=== Gegeven tekst ===

Een dubbele gelijkenis met Du Bos loopt in het oog: het meest intense leven is, voor beiden, sterven-en-verrijzen; voor beiden komt, in de menselijke bedrijvigheid, de literatuur vooraan. Sterven-en-verrijzen. Voor den ene komt en gaat de mens van het leven naar het leven, van God naar God; voor den andere van dood naar dood, van het niets naar het niets. Het aardse leven is, in de eeuwige zee, een eilandje van sterfelijkheid, - of het is, even, een half-doorbrekende ster in den ondoorgrondelijken nacht. Voor den ene sterven wij om te leven; voor den andere kampen wij, wanhopig, met den onverwinnelijken dood. De ene ademt in de levende liefde; de andere put vernielend zich uit in trots en haat. En toch ligt in beider opvatting een diepe gelijkenis: alleen de held leeft groot en diep; alleen nabij en door den dood wordt het leven waardevol en persoonlijk. Zo volstrekt en beslist plaatsen beiden de literatuur vooraan, dat menig nuchter burger van dweepzucht, gezichtsbedrog of beroepsmisvorming zou gewagen; doch de ware humanist begrijpt. In de kunst idealiseert zich, het eerst en het best, zuiverder, hoger, wonderbaar, het als vereeuwigd leven, - en in het midden der kunsten, als meest omvangende, als machtigste en rijkste, staat de literatuur. Haar belang en plaats zelf verbinden ze allernoodzakelijkst met de heldhaftigheid: het meest intense, het transformerende bestaan. Altijd echter blijft ze functie. Wie ze dan, in en om zichzelf, van een consequente godsdienstigheid of goddeloosheid zou losmaken, erger dan Sartre zou hij ze ontheiligen en schenden. Het gehele leven zou hij ontwrichten en schenden; hulpeloos en hopeloos werd het ontkracht en ontluisterd. Het ware leven is dan het heroïsche; daarin neemt de literatuur de allereerste bediening waar. Laat verder Du Bos en Sartre lijnrecht tegenover elkander staan; met dezen verwanten grondslag kunnen hun stellingen niet meer met elkander in tegenspraak genoemd worden.

===

:: Opdracht 1 ::
Beantwoord kort deze vragen over de tekst over Du Bos en Sartre:
(a) Wat is voor beiden het meest intense leven?
(b) Welke kunst staat volgens de tekst in het midden der kunsten?
(c) Welk leven noemt de tekst het ware leven?
:: Opdracht 2 ::
Ga verder met de tekst over Du Bos en Sartre, te beginnen na de laatste zin.
Het materiaal staat los van de tekst over Du Bos en Sartre.

=== Aangeleverde gegevens ===

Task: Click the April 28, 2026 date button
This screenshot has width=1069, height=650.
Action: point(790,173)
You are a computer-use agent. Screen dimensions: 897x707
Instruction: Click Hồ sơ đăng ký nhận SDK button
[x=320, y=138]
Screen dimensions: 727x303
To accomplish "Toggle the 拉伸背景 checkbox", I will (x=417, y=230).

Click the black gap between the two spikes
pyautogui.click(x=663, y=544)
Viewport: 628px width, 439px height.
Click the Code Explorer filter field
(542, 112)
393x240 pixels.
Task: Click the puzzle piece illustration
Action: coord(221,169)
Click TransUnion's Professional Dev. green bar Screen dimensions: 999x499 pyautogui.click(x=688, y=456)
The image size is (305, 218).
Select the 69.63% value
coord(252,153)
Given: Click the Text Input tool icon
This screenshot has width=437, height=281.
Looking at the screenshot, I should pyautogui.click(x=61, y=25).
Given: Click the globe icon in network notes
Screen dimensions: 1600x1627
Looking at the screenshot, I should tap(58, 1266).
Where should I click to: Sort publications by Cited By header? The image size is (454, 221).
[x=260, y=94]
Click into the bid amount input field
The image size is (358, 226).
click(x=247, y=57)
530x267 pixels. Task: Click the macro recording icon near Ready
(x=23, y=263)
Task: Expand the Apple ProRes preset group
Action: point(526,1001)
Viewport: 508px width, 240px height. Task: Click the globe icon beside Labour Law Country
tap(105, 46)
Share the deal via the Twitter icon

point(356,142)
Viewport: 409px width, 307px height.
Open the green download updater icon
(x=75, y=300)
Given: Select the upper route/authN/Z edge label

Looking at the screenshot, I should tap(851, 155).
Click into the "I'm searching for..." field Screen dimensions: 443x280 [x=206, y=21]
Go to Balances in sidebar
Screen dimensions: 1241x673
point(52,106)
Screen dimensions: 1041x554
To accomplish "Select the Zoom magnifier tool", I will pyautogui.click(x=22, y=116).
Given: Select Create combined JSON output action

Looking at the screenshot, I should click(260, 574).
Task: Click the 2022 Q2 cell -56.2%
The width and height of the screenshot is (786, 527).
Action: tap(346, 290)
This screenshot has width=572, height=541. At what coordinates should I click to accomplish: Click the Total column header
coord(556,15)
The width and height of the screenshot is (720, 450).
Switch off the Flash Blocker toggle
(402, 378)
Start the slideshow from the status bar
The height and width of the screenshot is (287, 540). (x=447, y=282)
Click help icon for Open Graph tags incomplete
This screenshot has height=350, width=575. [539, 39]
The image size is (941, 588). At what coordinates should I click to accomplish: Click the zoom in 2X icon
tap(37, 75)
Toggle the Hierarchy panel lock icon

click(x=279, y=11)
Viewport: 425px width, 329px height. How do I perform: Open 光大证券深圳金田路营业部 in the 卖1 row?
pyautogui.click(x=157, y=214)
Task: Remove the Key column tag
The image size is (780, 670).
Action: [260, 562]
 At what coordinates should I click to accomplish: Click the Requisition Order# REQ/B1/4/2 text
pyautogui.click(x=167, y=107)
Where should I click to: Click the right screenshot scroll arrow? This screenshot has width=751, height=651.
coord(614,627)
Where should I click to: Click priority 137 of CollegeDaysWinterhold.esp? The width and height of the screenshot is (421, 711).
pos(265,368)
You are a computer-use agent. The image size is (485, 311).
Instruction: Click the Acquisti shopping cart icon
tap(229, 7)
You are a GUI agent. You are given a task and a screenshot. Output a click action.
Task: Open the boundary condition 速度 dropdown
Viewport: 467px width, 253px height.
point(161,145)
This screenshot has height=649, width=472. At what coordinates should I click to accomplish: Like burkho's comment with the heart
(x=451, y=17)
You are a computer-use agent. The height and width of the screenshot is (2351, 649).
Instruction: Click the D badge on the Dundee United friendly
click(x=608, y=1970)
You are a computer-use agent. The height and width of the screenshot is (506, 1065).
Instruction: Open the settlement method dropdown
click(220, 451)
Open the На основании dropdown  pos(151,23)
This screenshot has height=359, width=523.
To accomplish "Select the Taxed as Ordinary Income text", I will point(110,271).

===

:: Eindantwoord 1 ::
(a) Sterven-en-verrijzen.
(b) De literatuur.
(c) Het heroïsche leven.

:: Eindantwoord 2 ::
Wèl onverenigbaar; want terwijl Du Bos de literatuur met een aureool omgeeft, wil Sartre ze vernietigen. Waar kunnen, in zijn systeem, de 'schone letteren', de onvergetelijke en onvergankelijke, nog een plaats vinden? Als hij het gehele leven herleidt tot een steeds op de spits gedreven actualiteit, moment na moment en elk moment als geïsoleerd, welke eeuwige waarde blijft onaangetast? En als de literatuur in het actuele moet voorgaan, wat is zij anders dan, van de wisselende baren, | |
[pagina 373]
| |
het vlokkige schuim? Zij is journalistiek, afbrekende journalistiek in een geest van zelfvergoding. Dag na dag ontstaat en vergaat ze; niets mag bewaard blijven, omdat al het bewaarde, onherroepelijk verouderd, alleen kan hinderen. De literatuur volgens Sartre zou uitkomen, in een vulkanisch kokende samenleving, op een totaal onafhankelijk dagblad, revolutionnair zonder partij noch programma, met een zo onverbiddelijk, harteloos, consequent en imponerend individualisme, dat het ieder ander zou opjagen en besmetten. Geen traditie meer, geen blijvende waarde, geen saamhorigheid noch liefde, geen toekomst noch hoop, geen eeuwigheid noch God! Elke harmonie wordt vernietigd, elke duur, elke samenwerking, elke consequentie zelfs en vastheid hoe dan ook. De literatuur is, in een systeem dat alles vernielt, de opperste vernielster; het meest vernielt ze zichzelf. Zij is, wanneer alles moet opgaan in vlammen, de olie en de ontvlambare brandstof. Men kan ze zelfs de fatale vonk noemen; doch van haarzelf blijft niets, niets ooit over.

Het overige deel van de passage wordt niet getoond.